Road tripping Montana
We enter Montana from Wyoming on Highway 90 enroute to Little Bighorn Battlefield passing through the Crow Agency (the largest Native American reservation in the state at 8,900 square kilometres) on the way. It’s a sweltering June day as we listen to a volunteer guide relate the tale of the most storied and controversial battle of the so-called ‘Indian Wars’. It’s a peaceful day as we walk along the pathway past marble headstones to Last Stand Hill, a far cry from 1867 when Lt. Colonel George Custer and his 268 men met their horrific defeat at the hands of the Sioux and Cheyenne lead by legendary warrior, Crazy Horse.
From cowboy-and-Indian territory we head south as roadside billboards from local churches welcome us to their counties and stop at Red Lodge, a former goldmining town of saloons and bootleggers to pick up supplies at the Montana Candy Emporium. We begin our climb up the Beartooth Pass, a mountain highway that twists and turns for 111 kilometres to the 3,337-metre summit. I’m clutching my seat at every turn but in awe of the never-ending mountains and at the top the walls of compacted snow on the road shoulder and this all in a day that begins at 37 degrees celcius and ends around a log fire.

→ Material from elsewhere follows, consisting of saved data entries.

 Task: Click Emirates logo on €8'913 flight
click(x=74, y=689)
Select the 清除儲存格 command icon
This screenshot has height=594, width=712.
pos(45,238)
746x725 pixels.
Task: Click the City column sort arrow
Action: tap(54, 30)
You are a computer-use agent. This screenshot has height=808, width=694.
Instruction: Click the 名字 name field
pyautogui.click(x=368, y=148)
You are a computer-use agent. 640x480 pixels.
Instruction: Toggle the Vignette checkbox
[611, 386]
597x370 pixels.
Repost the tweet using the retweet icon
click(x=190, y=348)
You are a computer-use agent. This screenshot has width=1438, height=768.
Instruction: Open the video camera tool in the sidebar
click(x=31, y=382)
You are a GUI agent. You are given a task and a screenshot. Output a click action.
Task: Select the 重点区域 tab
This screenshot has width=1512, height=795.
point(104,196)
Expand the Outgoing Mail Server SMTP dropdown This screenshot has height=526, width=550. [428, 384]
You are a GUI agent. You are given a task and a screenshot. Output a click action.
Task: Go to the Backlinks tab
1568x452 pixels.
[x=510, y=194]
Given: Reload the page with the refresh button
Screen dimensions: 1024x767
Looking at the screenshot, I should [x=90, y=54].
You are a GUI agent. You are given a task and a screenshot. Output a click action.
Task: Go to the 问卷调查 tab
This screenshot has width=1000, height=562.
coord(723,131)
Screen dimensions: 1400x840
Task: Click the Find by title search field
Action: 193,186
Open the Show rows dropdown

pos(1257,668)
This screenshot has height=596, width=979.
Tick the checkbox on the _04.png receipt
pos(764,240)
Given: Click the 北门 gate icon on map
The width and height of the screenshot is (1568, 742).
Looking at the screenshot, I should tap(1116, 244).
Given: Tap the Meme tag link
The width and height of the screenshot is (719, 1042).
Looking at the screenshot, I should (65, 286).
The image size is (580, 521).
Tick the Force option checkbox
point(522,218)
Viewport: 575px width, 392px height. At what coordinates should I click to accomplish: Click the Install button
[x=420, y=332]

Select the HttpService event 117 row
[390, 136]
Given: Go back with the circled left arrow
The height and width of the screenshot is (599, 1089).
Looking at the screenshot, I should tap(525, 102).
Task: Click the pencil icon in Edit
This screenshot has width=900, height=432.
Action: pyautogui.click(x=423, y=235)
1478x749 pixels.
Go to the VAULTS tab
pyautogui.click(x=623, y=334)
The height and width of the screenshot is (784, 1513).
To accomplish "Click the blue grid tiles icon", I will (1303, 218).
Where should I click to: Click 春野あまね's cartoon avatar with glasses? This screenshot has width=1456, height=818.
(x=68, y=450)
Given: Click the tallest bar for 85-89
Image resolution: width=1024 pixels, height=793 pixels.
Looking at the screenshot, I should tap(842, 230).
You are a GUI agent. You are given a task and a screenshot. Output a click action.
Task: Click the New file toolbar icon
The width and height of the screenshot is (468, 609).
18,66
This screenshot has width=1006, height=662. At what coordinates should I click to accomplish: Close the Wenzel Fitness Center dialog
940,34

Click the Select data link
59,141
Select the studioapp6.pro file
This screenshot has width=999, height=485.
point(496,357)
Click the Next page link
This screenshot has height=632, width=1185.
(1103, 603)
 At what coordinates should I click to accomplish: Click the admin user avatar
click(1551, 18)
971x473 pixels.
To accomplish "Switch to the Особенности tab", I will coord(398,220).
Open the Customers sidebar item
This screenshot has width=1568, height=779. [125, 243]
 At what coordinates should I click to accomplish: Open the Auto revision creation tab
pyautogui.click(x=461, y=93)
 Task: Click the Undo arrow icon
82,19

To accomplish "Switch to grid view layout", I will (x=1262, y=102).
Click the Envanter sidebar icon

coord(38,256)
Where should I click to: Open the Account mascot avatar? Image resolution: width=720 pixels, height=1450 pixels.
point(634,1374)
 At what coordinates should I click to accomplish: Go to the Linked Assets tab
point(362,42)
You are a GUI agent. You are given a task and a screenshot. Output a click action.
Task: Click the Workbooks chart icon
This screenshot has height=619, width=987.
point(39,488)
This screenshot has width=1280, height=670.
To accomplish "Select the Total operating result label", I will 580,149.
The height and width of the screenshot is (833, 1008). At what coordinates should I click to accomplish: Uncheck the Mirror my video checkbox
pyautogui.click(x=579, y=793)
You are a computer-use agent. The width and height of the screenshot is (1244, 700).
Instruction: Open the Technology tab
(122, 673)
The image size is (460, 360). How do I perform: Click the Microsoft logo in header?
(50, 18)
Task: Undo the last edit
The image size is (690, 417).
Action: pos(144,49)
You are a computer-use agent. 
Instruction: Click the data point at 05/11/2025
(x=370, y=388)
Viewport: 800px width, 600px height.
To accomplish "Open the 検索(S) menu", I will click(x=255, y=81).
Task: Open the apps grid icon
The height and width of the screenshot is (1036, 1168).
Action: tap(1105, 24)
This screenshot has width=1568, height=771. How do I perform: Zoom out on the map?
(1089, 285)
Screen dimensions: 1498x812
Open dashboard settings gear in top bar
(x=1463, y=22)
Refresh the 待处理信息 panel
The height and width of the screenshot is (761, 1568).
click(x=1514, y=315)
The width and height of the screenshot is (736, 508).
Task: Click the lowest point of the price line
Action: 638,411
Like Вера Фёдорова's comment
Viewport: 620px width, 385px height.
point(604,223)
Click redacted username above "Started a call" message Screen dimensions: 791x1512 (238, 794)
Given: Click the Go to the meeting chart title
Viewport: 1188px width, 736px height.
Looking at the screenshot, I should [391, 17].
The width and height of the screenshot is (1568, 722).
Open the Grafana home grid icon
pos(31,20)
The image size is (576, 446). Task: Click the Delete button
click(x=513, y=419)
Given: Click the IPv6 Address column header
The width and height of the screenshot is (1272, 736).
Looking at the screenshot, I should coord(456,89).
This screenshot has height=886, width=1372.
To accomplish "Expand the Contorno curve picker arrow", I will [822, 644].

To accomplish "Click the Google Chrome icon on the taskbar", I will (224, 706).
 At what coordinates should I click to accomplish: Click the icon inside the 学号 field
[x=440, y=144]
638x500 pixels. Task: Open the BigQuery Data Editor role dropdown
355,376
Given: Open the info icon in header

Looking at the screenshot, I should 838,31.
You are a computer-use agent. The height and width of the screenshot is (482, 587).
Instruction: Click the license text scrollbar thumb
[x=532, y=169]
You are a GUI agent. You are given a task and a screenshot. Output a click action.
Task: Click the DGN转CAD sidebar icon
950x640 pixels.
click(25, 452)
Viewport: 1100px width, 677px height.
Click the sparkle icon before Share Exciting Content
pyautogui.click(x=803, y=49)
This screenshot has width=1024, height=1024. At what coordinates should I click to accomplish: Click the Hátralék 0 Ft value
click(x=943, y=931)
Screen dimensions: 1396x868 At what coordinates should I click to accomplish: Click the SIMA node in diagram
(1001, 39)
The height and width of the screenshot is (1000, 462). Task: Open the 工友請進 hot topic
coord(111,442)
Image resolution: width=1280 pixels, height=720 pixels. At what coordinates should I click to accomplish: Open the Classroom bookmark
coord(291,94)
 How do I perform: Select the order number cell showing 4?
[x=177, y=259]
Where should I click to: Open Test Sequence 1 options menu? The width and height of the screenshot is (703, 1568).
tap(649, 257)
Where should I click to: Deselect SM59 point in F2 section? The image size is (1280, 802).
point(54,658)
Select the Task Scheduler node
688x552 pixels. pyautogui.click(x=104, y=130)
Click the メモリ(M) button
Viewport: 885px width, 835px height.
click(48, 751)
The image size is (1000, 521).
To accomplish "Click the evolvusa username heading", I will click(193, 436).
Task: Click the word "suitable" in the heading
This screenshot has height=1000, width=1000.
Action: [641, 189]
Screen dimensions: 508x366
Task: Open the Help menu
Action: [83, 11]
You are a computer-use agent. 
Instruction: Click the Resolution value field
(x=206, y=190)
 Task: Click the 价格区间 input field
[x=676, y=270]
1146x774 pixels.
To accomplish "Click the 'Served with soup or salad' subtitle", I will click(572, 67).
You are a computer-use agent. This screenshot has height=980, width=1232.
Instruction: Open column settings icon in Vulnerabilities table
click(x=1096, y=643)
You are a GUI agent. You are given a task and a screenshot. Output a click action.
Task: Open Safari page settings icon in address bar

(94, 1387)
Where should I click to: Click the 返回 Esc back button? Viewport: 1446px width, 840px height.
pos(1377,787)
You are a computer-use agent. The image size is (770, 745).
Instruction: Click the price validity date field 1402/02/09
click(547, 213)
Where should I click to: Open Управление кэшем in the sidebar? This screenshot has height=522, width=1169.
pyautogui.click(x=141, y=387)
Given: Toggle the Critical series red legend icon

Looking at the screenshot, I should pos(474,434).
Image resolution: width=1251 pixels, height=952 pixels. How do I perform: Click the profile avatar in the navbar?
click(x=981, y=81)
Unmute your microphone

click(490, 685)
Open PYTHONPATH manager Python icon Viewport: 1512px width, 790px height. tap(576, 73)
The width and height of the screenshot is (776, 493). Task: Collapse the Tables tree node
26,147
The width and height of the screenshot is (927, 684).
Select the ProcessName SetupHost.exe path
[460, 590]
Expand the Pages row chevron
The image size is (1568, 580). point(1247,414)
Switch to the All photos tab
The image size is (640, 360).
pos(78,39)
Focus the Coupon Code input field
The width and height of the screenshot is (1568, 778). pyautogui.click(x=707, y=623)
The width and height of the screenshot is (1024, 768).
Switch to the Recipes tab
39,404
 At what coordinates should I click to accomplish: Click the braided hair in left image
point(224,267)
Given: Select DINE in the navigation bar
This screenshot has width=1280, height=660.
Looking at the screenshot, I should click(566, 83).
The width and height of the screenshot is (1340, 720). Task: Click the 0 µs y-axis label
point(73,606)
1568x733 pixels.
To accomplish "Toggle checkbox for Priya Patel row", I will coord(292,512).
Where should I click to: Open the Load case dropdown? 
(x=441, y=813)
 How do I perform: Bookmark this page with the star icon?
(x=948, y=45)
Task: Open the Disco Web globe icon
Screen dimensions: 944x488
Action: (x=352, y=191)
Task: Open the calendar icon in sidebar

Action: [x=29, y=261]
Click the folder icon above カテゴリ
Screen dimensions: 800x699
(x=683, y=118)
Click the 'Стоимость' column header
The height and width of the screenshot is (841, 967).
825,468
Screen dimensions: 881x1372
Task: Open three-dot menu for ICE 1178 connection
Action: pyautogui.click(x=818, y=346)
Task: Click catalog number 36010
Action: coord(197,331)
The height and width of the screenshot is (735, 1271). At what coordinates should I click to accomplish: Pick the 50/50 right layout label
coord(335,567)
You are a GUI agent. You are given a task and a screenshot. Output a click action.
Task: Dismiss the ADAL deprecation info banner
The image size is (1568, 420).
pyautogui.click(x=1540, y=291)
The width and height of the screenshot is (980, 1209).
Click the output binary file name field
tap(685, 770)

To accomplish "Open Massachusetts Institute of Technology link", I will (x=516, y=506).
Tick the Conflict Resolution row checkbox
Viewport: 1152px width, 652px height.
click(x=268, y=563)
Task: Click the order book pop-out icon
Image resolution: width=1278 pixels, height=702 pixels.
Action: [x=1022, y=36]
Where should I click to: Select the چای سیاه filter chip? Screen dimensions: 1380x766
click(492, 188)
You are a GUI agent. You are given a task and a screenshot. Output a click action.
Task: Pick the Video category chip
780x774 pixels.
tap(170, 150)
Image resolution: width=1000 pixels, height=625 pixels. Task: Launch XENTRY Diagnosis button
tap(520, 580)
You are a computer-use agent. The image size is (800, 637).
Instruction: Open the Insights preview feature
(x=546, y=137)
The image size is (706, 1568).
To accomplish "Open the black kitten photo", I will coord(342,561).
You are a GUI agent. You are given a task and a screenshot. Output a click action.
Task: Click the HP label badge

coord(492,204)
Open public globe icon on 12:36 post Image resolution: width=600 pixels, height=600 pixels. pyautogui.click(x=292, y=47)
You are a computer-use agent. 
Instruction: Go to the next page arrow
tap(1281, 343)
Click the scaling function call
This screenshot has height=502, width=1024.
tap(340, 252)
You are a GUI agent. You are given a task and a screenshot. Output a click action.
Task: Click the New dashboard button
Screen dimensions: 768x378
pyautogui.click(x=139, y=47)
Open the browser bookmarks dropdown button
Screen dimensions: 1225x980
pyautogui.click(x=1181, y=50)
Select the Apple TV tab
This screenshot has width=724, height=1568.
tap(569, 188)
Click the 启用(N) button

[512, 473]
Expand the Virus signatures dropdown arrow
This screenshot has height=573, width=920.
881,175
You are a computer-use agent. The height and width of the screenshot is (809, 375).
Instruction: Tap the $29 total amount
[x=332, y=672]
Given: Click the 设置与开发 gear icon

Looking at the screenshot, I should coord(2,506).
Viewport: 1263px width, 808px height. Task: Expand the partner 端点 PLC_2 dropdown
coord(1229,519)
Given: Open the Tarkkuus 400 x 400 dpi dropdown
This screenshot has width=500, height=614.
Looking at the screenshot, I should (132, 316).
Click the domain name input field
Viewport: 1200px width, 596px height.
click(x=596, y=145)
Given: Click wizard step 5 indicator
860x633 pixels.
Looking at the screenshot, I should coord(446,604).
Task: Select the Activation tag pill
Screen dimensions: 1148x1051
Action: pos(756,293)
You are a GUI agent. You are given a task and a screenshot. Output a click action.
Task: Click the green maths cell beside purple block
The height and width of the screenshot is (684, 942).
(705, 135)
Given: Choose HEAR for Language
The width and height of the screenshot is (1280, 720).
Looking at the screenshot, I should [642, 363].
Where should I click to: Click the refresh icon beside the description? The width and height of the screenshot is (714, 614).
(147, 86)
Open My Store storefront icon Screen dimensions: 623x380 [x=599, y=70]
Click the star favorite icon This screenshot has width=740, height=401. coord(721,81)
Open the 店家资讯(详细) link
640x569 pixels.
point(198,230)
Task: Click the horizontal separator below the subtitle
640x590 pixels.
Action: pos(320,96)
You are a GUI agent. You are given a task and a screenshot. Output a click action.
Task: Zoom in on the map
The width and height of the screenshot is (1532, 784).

At Silver Gate, a hiker and skier’s village, we overnight in a lodge with Little House on the Prairie credentials and have drinks in the bar that Ernest Hemingway liked to frequent. The next day it’s just a three-kilometre drive to the north-eastern entrance of Yellowstone National Park, one of three park entrances located in Montana. We skirt along the park’s northern road and within 15 minutes we’re spotting dozens of bison grazing by the side of the road and a solitary black bear on the edge of the woods. We’re in the tiny three per cent of the park that’s in Montana but it’s a quick visit (we’ll be back later!) and we are on the only road in the park that’s open year-round.
Luxury stays
We exit at the northern gate, near Gardiner, and drive to Big Sky a ski resort and mountain town established in 1973 by NBC television newscaster Chet Huntley and now owned by Boyne Resorts; think Perisher or Thredbo but much larger.
It’s here at the Montage Hotel & Residences, opened in 2022, that Montana’s style of luxury is on show. White-glove valet parkers relieve us of our car keys, a delicious alpine cocktail awaits at the check-in desk and the views of the Spanish Peaks mountain ranges loom just beyond the hotel’s cathedral windows in the atrium and Alpenglow Bar. This is the ski resort’s only five-star accommodation and the hotel, measuring 6,445 square metres, is the largest non-government building in Montana. It’s summer so I take a hike along the Ousel Falls track with a hotel guide, ever wary of bears, considering Montana has the greatest concentration of grizzlies in the US.
From Big Sky we head north to poke around the fashionable towns of Bozeman, Ennis and Philipsburg, where sidewalks are prettified with flower baskets and lined with cafes, galleries and boutiques. Bozeman features in TV’s Yellowstone as the place where Dutton bad-girl Beth liked to shop and party – there’s an array of breweries and distilleries and a wine bar called Plonk!
Further north we pass the Bleu Horses, 39 metal sculptures high on a hill created by artist Jim Dolan as a gift to the state, and soon after we call into the St Ignatius Mission, within the Flathead Indian Reservation, whose 19th century church is decorated with glorious frescos painted by Jesuits.
Our last destination is Glacier National Park, near the Canadian border. As we drive the 80-kilometre “Going to the Sun Road”, I grip the car seat again, on far too many precipitous curves to the summit.
Luckily, Montana’s mountains, lakes and waterfalls are the reward for my bravery.
Caroline Gladstone was a guest of the Great American West.